Compounding is an essential part of investing. Compounding refers to investment returns generated on the returns you have already earned. Compounding can thus be construed as interest on interest—the effect of which is to magnify returns to interest over time, the so-called “miracle of compounding.”
Picture this: A snowball rolling down a hill; it may start small, but it grows the longer it rolls, adding layer upon layer. The snowball represents your balance, and the layers represent the compounding returns. The compound returns are based on your entire account balance.

How does it work?

To illustrate how compounding works, suppose $10,000 is held in an account that pays 5% interest annually. After the first year or compounding period, the total in the account has risen to $10,500, a simple reflection of $500 in interest being added to the $10,000 principal amount. In the second year, the account realizes the 5% growth on both the original principal and the $500 of first-year interest, resulting in a second-year gain of $525 and a balance of $11,025. After 10 years, assuming no withdrawals and a steady 5% interest rate, the account would grow to $16,288.95.

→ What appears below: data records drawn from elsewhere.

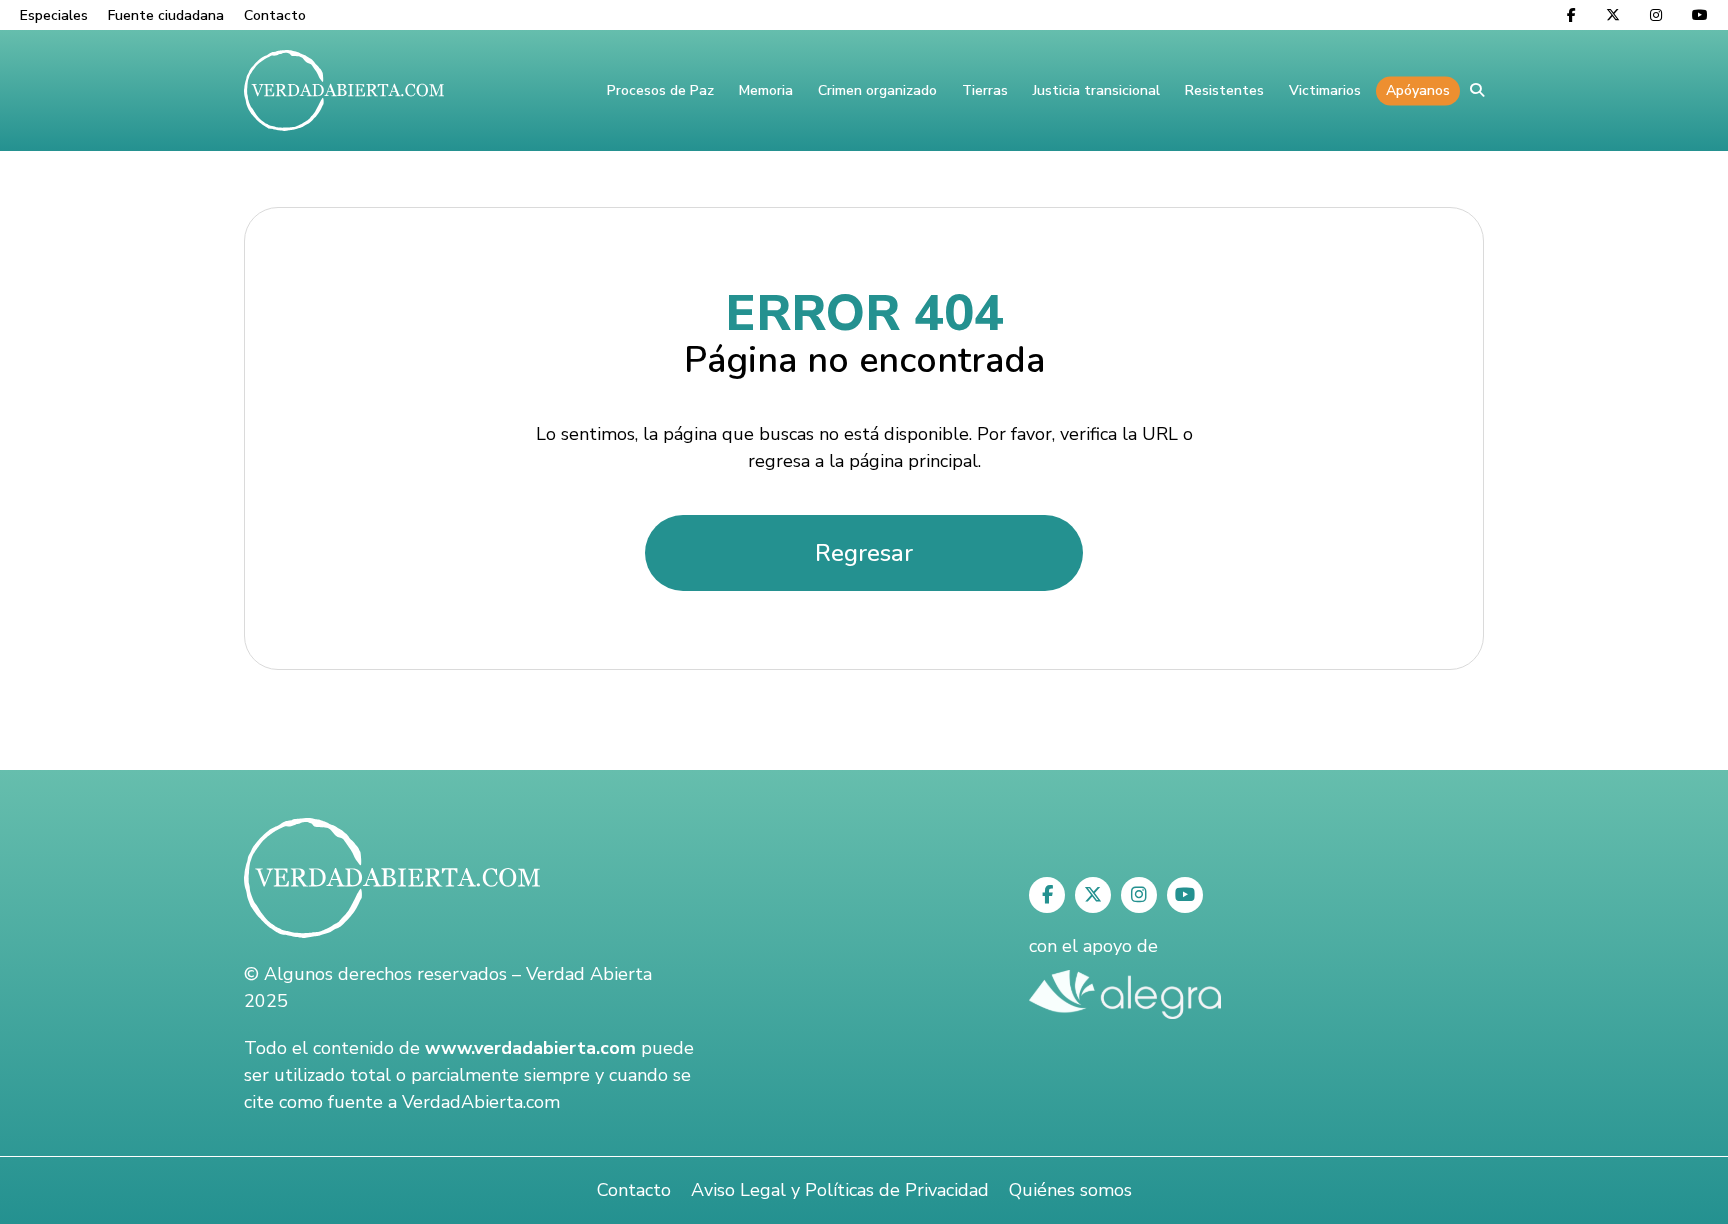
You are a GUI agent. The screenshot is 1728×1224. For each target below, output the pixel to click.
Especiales (54, 15)
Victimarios (1325, 90)
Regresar (864, 553)
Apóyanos (1418, 90)
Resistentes (1224, 90)
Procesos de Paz (660, 90)
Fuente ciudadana (166, 15)
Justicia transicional (1096, 90)
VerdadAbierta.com (481, 1102)
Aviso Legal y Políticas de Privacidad (840, 1190)
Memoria (766, 90)
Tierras (985, 90)
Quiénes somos (1070, 1190)
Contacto (275, 15)
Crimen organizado (877, 90)
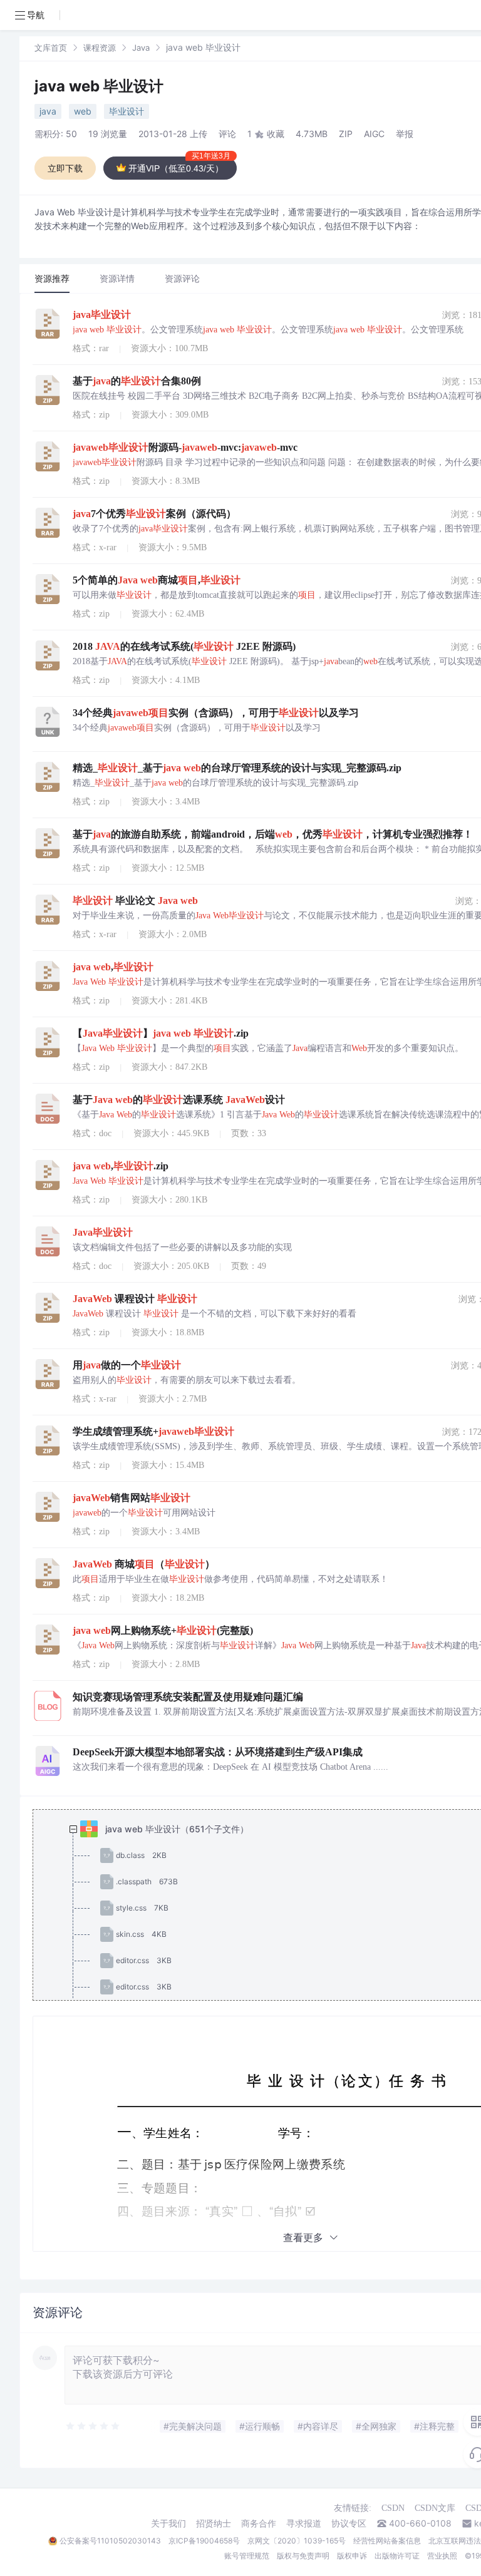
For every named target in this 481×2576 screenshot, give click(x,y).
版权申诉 (352, 2555)
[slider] (93, 2426)
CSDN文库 (435, 2508)
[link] (50, 47)
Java (141, 48)
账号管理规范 (246, 2555)
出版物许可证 (397, 2555)
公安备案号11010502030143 (110, 2540)
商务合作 (258, 2523)
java (47, 111)
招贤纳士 (213, 2523)
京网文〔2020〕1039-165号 (296, 2540)
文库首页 (50, 48)
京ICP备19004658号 (204, 2540)
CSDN (393, 2508)
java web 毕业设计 (98, 86)
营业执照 (442, 2555)
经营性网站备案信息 (387, 2540)
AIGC (374, 133)
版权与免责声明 (303, 2555)
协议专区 (348, 2523)
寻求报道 (303, 2523)
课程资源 (99, 48)
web (82, 111)
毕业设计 (126, 111)
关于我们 (168, 2523)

Simply put, compounding is a key driver of wealth creation, and its effects are paramount in several long-term investment strategies. If you decide to keep your money under your mattress or in your bank account earning interest at around 1-2%, it will take significantly longer to build your wealth and you will not be putting your money to use in the most effective way.
So, what can we do? We use the compound interest method where we invest a small amount of money that is comfortable enough for you to start with, and over time, your wealth will accumulate faster.